THE RAPID DECLINE OF MTT REDUCTION IS NOT A MARKER OF DEATH SIGNALING IN OUABAIN-TREATED CELLS

Decreased staining with dimethylthiazol diphenyltetrazolium (MTT) is widely used for cell death detection. This study examined MTT assay as a marker of the Na-i(+),K-i(+)-independent mode of cell death revealed in ouabain-treated C7-MDCK cells derived from distal tubule of the Madin-Darby canine kidney.
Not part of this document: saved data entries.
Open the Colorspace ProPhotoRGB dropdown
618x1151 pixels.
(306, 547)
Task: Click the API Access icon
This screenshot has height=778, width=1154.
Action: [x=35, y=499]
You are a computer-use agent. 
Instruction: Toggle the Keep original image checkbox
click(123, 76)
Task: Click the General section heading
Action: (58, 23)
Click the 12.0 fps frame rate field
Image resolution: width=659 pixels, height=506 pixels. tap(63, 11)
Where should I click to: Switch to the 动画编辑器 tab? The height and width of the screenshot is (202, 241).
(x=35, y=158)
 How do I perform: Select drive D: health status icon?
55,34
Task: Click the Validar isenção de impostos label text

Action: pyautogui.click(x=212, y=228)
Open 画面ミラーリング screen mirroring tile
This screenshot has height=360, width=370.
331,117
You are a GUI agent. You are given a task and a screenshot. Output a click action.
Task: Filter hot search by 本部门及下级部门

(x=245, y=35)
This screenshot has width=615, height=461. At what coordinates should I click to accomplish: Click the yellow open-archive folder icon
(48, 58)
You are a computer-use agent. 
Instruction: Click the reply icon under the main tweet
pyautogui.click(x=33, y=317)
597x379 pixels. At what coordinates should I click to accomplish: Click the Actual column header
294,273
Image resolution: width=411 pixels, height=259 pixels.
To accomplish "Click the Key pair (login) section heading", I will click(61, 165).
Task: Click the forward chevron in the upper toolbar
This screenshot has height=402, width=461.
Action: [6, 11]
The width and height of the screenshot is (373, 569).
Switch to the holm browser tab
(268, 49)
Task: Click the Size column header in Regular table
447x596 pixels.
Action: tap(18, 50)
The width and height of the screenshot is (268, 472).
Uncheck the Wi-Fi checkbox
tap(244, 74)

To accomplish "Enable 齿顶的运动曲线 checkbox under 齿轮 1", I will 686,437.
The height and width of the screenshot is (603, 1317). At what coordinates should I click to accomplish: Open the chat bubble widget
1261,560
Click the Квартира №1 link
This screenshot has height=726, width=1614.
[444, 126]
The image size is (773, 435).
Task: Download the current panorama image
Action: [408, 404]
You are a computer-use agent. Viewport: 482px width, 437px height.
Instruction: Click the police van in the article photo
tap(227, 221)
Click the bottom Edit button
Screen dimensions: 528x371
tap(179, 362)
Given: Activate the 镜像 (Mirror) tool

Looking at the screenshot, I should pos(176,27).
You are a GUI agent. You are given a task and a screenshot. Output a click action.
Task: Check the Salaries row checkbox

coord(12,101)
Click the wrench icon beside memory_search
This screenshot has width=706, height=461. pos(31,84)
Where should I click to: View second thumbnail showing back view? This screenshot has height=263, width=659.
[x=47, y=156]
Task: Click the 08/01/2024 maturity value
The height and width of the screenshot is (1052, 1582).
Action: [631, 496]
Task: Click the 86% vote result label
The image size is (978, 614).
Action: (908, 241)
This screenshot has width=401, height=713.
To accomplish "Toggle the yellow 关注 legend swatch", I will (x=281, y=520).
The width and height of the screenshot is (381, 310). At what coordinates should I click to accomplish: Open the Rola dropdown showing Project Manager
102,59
The action of 3-mu M ouabain on MTT reduction in C7-MDCK cells exhibited bipartite kinetics with a rapid similar to 2-fold decline occurring in 30-120 min and a delayed similar to 8-10-fold decrease after 10 hr of ouabain addition. Treatment with ouabain for 18 hr led to 6-fold activation of caspase-3, 4-fold elevation of chromatin fragmentation, and massive cell detachment. Caspase-3 activation, chromatin fragmentation and cell detachment were completely abolished by acidification of the incubation medium from pH 7.2 to 6.7. In contrast, the 2-fold inhibition of MTT reduction seen in 5 hr of ouabain addition was not affected by medium acidification. Within the 5-hr time window, we did not observe any significant impact of ouabain on the cellular redox state estimated by the autofluorescence ratio of reduced pyridine nucleotides and oxidized flavoproteins. In rat aortic endothelial cells and primary astrocytes, exposure to 5-mM ouabain attenuated MTT reduction but did not affect cell survival. Thus, our results show that diminished staining with MTT in ouabain-treated cells is not sufficient proof of triggering of the cell death machinery. We speculate that altered endo-and exocytoses evoked by cardiotonic steroids contribute to decreased MTT reduction.